--- START ---

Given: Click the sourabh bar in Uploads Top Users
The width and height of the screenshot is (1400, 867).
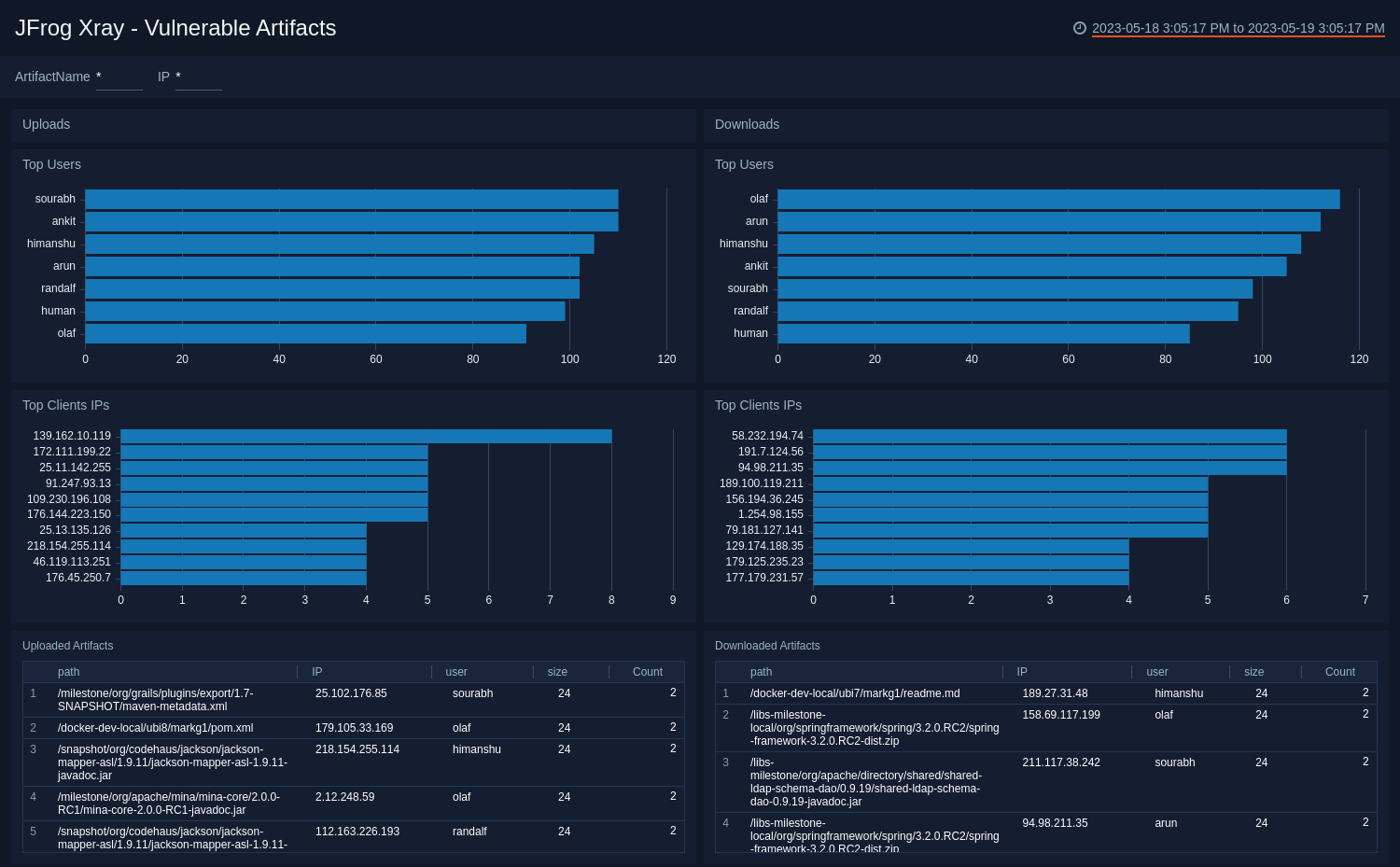Looking at the screenshot, I should tap(351, 199).
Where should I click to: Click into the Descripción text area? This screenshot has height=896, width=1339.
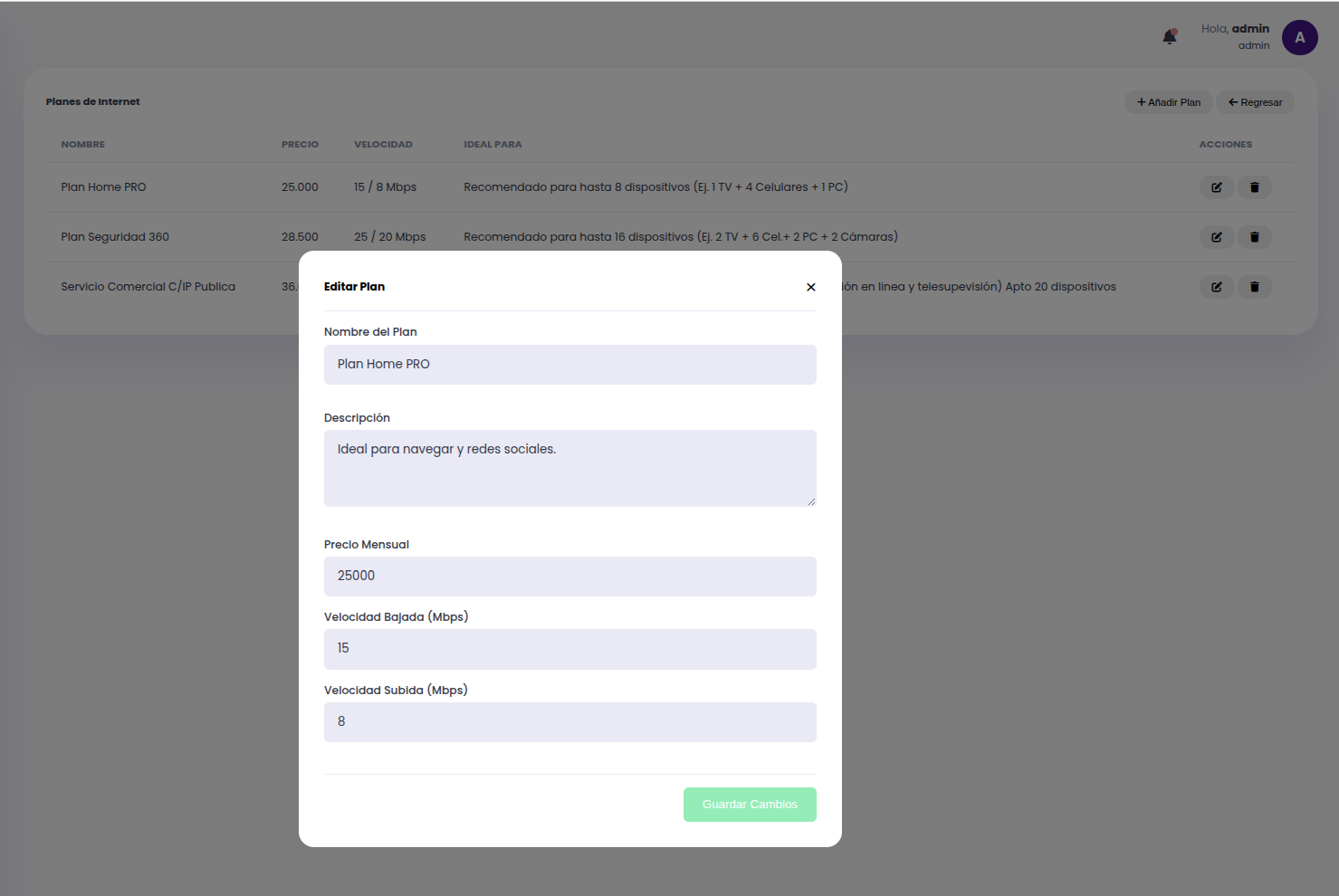pyautogui.click(x=570, y=468)
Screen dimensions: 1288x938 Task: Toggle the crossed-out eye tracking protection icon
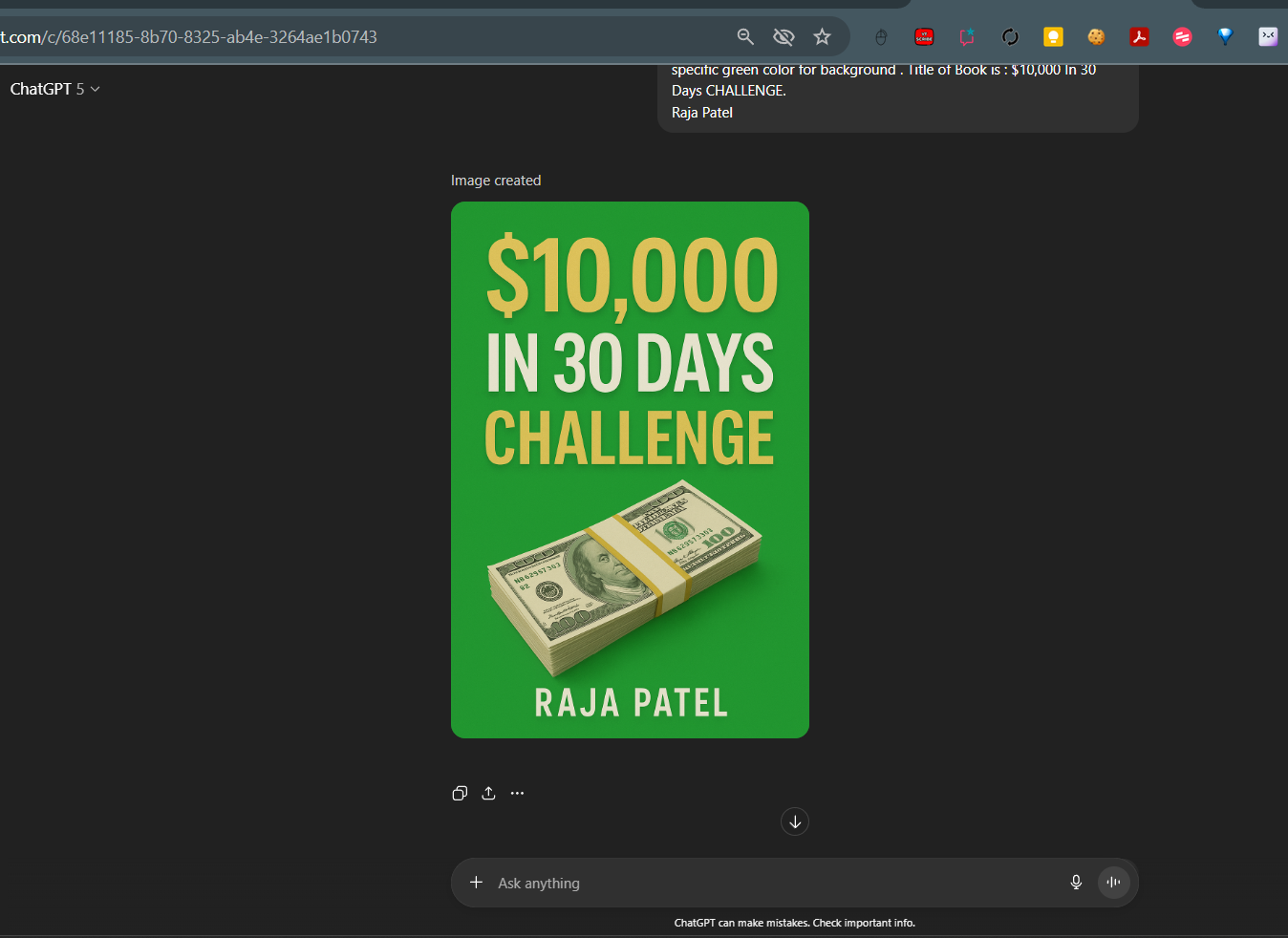click(x=784, y=37)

--- END ---

In the records above, find the line containing "Where should I" and restate it and every line after it word for word, all pictures excluded.

OUTPUT BELOW>
Where should I click to: Click into the Descripción text area? This screenshot has height=896, width=1339.
pyautogui.click(x=570, y=468)
Screen dimensions: 1288x938 Task: Toggle the crossed-out eye tracking protection icon
click(x=784, y=37)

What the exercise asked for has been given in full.